Die deutsche Gesellschaft prägen drei Mehrheiten mit unterschiedlichen Trägern. Sie bilden das Erwartungsspektrum der Wähler in zentralen Feldern ab. Gewonnen werden die drei Mehrheiten über zugerechnete Parteikompetenzen. Die ökonomische Mehrheit dominiert Schwarz-Gelb. Die soziale und kulturelle Mehrheit gewinnen Rot-Grün. In Deutschland existiert also eine schwarz-gelbe Ökonomie in rot-grüner Gesellschaft. Ginge es allein nach der sozialen und kulturellen Mehrheit, würde Deutschland auf lange Sicht von SPD und Grünen regiert. Dafür bräuchten sie noch nicht einmal die Linkspartei.

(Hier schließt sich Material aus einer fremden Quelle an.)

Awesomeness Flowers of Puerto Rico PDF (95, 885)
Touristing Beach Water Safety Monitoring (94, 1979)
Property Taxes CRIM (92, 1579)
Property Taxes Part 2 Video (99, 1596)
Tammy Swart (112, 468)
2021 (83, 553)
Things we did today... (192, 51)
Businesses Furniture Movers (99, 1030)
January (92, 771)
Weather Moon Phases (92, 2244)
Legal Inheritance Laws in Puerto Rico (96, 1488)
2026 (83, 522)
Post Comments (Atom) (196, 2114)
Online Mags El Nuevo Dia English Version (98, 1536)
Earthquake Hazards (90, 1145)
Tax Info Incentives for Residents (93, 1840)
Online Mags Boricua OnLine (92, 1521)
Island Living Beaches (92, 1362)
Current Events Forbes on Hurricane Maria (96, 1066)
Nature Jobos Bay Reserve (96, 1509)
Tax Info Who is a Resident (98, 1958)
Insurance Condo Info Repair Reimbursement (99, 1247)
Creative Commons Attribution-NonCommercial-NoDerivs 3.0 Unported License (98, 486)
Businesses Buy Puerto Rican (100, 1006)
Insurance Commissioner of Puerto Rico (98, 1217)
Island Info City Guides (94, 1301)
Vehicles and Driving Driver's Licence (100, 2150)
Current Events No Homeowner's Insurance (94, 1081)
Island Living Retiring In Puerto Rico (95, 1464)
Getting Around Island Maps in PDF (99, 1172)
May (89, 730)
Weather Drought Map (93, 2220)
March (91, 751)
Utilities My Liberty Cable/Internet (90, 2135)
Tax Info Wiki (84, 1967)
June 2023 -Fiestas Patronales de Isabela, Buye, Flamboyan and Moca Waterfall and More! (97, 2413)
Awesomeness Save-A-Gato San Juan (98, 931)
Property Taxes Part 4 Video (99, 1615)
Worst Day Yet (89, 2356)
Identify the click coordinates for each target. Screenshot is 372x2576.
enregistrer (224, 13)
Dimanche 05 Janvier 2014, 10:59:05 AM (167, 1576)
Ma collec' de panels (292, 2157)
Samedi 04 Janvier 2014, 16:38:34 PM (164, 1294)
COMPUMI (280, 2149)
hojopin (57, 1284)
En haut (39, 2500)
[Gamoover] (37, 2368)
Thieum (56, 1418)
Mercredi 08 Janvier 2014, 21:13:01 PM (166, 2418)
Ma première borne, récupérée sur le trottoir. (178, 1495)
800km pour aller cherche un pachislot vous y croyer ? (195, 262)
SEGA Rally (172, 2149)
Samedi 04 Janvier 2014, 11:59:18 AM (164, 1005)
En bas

Am liebsten würden die Deutschen es bei der Wahl wie im Supermarkt halten: einfach von jedem das nehmen, was ihnen gefällt. Sie wüssten, was sie wählen würden: die Merkel in den Korb, dazu ihre Euro-Politik, von der SPD den Mindestlohn und die Kitas (statt Betreuungsgeld), von den Grünen die Energiewende. Allein von der FDP und der Linkspartei brauchen sie diesmal nichts wirklich dringend. Nur wissen wir: Das wahre Leben der Politik ist kein Supermarkt. Die Wähler müssen Parteien wählen. Und die müssen ihnen ein Gesamtangebot für die drei Mehrheitsfelder machen, das sie von der Konkurrenz unterscheidet. Das ist die Aufgabe der Wahlkampfstrategien.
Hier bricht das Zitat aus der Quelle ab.